If this option were to be adopted and consistently applied across both the public and private sectors, a large proportion of services provided in private hospitals would not qualify for PHI funding. For example, women who give birth in private hospitals without the involvement of an obstetrician, people receiving ongoing treatment, such as chemotherapy, which do not require active management by a doctor and (depending on the definition of ’meaningful’) anyone who just accepts their GP’s referral for a procedure and shows up at a hospital without having previously assessed the relative merits of each of the available surgeons.
AMA and CHF position
Leaving that aside, the AMA and CHF agree that major problem with the first four of the Government’s options is that they all – in some way – reduce the scope of PHI. Reducing the scope of PHI also reduces its value and hence makes it less attractive to consumers, in particular to the low-risk consumers the funds are trying to attract, as they are likely to be the most price-sensitive.
The last option – to change current public hospital funding arrangements to accommodate revenue from PHI – is supported in general terms by CHF, although their submission makes the point that any changes should be made in the context of an overall improvement in the way public hospitals are funded.

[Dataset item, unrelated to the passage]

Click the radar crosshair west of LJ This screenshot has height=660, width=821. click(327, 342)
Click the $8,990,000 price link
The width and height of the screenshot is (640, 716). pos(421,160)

The AMA also supports the need for more public hospital funding but argues that the cost to PHI of private patients in public hospitals is minimal. They cite figures showing that the cost of treating patients in private hospitals has grown at five times the rate of treating private patients in public hospitals (in the five years to 2015/16).
A fundamental problem
This highlights one of the core issues with PHI which none of the Government’s options address. The inability of PHI funds to control costs in the private sector is a major driver of premium inflation and should be the main focus of any policy intervention.
Reducing the value of PHI to consumers – in particular through cutting benefits in the only sector which has been able to keep costs down – is an absurdly simplistic and ineffective approach to reducing PHI premiums. Even an ideologically-driven government intent on propping up a fundamentally flawed system until the next election should understand this.
Asking the wrong questions
Of course, starting with the right questions would help the Government find some viable solutions to the admittedly significant challenge of reforming our health funding system.
Instead of asking ‘How can we rescue PHI?’ it would make more sense to first ask consumers how they would like to pay for their health care (pro tip: this is unlikely to include forking out $21k for treatment available free in the public sector). On this basis, changes to our current funding system could be developed which meet both community and providers’ needs.
As the AMA and CHF have rightly pointed out, propping up an already unpopular and inefficient funding system via more policy and funding legerdemain is not a viable solution for consumers or stakeholders on either side of the ideological fence.